**Text under study**.
━━━━━━━━━━━━━━━━━━━━━━━━━━━━━━
A Brief History

Birth and Growth of the Geology Group

2021 was the 11th year of the Geology Group, which morphed from a Geology Study Group run by Kitty Reed (paleontology and scientific editing) and her late husband Jerry Thorson (Quaternary Geologist) under the auspices of the Port Townsend Marine Science Center (2001-2009).  After Jerry’s passing in 2009, Kitty and Michael Machette (a newcomer to Port Townsend) decided to recast the Group’s activities and online presence starting with Pat Pringle’s dendrochronlogy talk in January 2011.  Since then, we formed an advisory committee to run our activities (see Board of Advisors).  Recently, we’ve seen rapid growth, expansion, and unbridled success at bringing college-level Earth Science lectures and field excursions to the Quimper Peninsula.  We’ve had nearly 75 events in the past 10 years, 10-fold membership growth, and thousands of contacts about earth sciences in the Pacific Northwest and beyond.

In the fall of 2011, we moved our base to from the Port Townsend Marine Science Center to the Jefferson Land Trust, which has a more obvious connection to the land.  In addition, they provided 501c3 status, accounting and tax reporting, and liability insurance.  It was a good move:  we now have a symbiotic relationship through which they expanded their educational outreach and community involvement.  Initially, we drew 50-75 people for 3-4 lectures a year and a field trip or two in the summer.  For years we met at the Quimper Unitarian Universalist Foundation (QUUF), which has a great presentation venue.  With seating of 175, we never tested its capacity until Gary Greene gave a talk on the Geology and Ecology of the Salish Sea and we drew a standing room audience of about 200.  Changes in the rental policies of QUUF forced us to look elsewhere, so in 2018 we moved to the First Baptist Church of Port Townsend.  With the invaluable help of Pastor Skip Cadorette, we hosted a wide variety of talks in a comfortable but smaller venue; however, our increasing exposure and popularity in the community led to several “sold out” events.
━━━━━━━━━━━━━━━━━━━━━━━━━━━━━━
[Stored items from a collection]
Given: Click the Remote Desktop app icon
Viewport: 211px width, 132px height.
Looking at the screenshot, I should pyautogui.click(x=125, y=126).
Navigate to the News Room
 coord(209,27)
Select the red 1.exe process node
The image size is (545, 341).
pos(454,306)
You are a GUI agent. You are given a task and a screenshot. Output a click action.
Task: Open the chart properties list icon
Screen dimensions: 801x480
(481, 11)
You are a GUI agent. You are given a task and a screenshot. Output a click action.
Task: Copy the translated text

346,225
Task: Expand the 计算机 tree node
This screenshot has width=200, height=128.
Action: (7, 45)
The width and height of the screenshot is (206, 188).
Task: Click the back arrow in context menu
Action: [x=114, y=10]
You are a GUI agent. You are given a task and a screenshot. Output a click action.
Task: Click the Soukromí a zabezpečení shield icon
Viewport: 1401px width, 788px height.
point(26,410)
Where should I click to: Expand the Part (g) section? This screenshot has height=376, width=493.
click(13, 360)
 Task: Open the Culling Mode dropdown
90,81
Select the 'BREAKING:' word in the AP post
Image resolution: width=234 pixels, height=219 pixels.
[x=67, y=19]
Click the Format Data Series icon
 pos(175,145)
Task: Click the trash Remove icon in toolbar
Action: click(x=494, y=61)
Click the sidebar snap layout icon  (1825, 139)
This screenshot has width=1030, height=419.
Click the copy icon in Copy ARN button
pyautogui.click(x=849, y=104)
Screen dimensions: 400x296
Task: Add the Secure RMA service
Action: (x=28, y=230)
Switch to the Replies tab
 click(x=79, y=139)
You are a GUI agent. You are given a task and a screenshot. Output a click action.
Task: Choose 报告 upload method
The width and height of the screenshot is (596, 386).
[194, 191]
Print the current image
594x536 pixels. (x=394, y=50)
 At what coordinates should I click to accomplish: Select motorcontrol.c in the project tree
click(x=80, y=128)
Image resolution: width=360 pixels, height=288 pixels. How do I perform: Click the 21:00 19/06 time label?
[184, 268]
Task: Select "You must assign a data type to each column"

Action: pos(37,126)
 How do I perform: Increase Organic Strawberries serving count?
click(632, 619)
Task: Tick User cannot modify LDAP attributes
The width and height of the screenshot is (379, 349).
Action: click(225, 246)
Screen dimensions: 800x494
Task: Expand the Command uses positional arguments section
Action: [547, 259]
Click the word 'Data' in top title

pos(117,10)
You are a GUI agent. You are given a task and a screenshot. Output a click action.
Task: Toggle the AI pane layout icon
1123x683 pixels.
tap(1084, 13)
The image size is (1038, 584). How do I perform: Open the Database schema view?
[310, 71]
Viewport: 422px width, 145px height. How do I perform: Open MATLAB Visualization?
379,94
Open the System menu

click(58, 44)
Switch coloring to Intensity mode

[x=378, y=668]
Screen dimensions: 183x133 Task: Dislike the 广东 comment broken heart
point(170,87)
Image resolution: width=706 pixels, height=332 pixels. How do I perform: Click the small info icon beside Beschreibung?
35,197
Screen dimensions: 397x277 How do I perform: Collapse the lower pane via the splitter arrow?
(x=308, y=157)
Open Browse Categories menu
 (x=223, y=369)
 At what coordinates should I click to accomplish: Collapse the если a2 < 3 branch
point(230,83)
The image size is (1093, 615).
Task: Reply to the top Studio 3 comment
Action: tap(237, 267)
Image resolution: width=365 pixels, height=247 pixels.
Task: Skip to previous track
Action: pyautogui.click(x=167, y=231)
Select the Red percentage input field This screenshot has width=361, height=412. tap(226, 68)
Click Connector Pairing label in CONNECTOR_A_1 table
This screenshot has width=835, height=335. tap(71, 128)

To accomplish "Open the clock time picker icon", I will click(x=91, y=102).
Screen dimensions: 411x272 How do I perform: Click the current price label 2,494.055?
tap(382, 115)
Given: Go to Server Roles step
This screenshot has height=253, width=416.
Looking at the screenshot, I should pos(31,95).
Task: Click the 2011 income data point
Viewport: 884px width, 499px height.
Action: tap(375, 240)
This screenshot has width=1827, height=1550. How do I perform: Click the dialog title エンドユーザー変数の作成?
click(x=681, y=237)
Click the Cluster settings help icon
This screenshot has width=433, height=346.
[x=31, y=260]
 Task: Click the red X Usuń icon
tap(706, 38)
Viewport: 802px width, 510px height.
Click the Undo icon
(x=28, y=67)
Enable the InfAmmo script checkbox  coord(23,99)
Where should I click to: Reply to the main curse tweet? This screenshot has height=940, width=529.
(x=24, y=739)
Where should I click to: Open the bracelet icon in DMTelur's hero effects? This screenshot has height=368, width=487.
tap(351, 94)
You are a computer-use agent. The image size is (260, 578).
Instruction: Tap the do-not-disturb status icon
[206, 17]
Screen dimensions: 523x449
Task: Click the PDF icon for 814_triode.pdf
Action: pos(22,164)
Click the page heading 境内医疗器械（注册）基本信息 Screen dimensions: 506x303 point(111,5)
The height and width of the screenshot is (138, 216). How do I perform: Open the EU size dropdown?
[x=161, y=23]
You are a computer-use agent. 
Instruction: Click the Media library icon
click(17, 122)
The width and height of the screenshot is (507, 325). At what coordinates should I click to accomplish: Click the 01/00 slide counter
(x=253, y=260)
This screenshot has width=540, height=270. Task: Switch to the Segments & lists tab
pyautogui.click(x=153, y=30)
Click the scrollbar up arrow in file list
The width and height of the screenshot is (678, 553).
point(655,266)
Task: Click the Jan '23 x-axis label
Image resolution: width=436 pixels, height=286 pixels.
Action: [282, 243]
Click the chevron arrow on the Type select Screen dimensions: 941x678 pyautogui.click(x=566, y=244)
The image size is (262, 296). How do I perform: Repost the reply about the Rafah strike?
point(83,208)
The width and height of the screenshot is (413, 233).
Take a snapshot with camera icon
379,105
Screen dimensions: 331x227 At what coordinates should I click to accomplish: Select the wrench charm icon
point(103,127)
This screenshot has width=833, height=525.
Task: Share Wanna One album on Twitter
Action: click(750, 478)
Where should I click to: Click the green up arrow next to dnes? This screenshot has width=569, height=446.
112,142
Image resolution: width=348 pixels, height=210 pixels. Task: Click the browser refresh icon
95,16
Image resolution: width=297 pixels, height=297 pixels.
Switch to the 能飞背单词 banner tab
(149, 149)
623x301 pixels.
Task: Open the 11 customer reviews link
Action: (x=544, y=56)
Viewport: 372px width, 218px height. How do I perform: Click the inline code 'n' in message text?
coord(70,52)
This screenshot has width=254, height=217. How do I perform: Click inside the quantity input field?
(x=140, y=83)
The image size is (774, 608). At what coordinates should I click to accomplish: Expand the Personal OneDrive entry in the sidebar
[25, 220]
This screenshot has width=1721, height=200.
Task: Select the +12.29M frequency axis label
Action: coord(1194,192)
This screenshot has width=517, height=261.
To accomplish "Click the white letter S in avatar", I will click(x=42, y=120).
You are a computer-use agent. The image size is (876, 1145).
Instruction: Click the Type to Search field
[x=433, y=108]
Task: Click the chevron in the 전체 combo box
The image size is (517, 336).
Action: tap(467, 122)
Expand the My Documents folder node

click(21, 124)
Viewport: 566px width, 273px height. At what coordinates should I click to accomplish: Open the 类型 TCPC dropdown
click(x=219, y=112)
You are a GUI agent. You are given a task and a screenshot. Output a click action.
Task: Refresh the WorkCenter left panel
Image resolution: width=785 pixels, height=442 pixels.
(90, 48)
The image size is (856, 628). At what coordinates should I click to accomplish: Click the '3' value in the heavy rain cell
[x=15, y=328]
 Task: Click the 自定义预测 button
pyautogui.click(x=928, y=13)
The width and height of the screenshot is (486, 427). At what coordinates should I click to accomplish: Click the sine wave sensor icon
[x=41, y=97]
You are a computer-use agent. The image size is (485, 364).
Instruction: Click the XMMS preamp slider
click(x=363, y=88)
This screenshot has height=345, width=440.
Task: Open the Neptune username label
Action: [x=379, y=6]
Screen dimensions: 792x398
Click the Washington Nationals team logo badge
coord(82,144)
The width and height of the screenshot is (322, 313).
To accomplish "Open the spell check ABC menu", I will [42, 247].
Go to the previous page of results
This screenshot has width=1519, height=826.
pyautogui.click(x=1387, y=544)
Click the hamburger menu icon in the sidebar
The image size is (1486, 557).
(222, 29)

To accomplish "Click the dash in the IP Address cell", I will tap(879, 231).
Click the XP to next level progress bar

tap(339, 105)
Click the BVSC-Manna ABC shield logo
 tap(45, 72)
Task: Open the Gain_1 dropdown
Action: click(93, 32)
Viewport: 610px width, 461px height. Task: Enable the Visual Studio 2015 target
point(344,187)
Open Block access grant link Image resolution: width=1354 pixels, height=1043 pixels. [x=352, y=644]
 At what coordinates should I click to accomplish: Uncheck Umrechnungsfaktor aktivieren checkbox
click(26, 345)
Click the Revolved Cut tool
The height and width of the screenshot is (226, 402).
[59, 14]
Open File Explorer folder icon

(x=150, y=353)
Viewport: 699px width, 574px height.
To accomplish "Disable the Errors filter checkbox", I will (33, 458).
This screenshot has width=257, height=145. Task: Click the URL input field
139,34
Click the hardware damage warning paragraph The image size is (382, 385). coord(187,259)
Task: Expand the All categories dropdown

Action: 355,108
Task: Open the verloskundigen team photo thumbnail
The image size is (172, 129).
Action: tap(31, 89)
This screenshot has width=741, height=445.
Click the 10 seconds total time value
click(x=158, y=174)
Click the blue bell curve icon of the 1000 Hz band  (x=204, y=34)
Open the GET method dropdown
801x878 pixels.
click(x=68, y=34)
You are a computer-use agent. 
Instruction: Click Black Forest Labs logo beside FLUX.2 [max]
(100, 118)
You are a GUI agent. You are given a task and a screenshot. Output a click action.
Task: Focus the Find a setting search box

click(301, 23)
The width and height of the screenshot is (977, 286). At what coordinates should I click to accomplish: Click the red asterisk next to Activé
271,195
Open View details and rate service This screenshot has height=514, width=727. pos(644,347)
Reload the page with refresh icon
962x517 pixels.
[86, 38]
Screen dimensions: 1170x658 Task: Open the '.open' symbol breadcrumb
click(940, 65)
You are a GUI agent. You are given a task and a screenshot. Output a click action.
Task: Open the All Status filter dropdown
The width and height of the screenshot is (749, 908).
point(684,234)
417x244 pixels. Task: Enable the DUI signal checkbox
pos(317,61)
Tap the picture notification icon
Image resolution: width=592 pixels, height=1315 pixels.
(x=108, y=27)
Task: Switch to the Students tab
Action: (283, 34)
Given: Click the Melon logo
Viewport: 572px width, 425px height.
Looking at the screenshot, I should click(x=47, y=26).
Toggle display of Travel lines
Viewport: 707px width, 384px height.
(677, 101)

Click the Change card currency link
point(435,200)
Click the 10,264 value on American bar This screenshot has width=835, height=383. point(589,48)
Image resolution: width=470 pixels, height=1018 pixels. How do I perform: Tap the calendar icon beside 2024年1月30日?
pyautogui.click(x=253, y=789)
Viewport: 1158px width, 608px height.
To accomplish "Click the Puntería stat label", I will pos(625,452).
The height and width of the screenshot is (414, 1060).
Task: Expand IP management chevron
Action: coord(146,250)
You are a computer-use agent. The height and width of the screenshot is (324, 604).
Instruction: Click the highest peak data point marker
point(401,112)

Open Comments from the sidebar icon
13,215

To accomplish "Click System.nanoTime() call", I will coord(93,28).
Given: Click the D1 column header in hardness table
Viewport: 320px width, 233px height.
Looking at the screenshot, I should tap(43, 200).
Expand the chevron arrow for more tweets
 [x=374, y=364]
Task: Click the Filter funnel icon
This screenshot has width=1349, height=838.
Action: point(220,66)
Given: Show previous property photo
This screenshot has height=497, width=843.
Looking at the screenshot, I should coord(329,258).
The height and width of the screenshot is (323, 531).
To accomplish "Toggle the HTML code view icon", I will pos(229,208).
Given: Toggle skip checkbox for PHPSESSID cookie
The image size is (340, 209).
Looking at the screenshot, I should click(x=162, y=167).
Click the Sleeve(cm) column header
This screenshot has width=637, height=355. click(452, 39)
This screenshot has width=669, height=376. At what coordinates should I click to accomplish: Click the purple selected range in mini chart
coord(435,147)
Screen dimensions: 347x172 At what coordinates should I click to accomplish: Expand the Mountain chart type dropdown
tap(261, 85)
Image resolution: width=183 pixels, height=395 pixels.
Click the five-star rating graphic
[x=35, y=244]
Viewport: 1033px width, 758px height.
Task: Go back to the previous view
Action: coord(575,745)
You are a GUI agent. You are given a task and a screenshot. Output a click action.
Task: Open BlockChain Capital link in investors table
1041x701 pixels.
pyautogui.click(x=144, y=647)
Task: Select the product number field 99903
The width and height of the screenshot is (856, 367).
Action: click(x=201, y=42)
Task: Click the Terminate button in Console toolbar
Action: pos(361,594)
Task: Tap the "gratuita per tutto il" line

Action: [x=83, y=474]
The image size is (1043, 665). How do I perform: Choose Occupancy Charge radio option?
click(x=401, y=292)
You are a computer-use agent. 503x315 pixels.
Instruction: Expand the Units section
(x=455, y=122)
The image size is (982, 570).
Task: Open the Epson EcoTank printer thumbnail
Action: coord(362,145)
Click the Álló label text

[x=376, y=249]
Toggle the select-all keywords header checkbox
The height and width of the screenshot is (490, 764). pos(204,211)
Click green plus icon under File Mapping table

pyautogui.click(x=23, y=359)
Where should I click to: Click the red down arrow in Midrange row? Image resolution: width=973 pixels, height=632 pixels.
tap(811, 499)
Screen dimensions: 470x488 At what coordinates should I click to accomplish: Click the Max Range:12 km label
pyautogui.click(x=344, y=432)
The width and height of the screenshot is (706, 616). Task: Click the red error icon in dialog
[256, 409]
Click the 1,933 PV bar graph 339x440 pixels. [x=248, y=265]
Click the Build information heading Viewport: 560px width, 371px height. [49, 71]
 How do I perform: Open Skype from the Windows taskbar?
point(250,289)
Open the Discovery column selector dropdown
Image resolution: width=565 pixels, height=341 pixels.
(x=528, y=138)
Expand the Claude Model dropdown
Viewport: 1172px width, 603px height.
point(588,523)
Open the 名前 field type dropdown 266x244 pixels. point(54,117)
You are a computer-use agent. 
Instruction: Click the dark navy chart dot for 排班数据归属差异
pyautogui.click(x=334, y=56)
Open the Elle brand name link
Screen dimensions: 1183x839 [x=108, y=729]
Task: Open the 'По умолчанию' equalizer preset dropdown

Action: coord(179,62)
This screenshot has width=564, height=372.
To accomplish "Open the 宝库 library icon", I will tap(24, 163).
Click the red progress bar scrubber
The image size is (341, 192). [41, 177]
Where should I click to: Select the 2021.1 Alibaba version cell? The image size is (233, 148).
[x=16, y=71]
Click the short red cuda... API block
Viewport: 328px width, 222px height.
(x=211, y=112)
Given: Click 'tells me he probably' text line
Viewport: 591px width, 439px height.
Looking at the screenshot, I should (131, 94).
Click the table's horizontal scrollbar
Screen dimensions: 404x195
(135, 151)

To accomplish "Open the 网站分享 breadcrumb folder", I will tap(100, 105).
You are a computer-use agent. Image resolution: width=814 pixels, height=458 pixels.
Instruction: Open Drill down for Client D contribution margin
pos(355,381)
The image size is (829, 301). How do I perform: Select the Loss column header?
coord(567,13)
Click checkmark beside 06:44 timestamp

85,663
━━━━━━━━━━━━━━━━━━━━━━━━━━━━━━
**Exercise**. Write the next part of the history of the Port Townsend Geology Group, picking up right after its last sentence. These rows have no connection to the text about the Geology Group.

**Response box**.
Turning interested citizens away from events is never a good thing, so we searched again and found a larger, comfortable venue for 2019 (and beyond). Our new home is the Port Townsend High School Auditorium, which seats 300.  We started to have large events here (200-250 attending) before the Covid-19 pandemic forced us out the auditorium and onto Zoom in March 2020.  Attendance suffered (no social element now), but we’ve gained many members from the region that didn’t attend owing to travel distances.  As of the Fall of 2021, we are continuing with Zoom lectures but hoping to go to hybrid in-person and zoom lectures in 2022.

Over the summer of 2019 we changed the name of our group to the Quimper Geological Society, to better reflect our scope and stature in the community (see Our Name Changed).  With this change, we’ve expanded our web presence and are gaining audience at a rapid rate.  We currently have about 1000 email members, at least 50 of which are professional geologists that live in the Puget Sound.  We are larger and draw more attendance than the Northwest Geological Society, a long-lived geoscience group in the Seattle area. We have different, but equally important missions:  we focus on community outreach whereas they cater to a professional Earth Science base.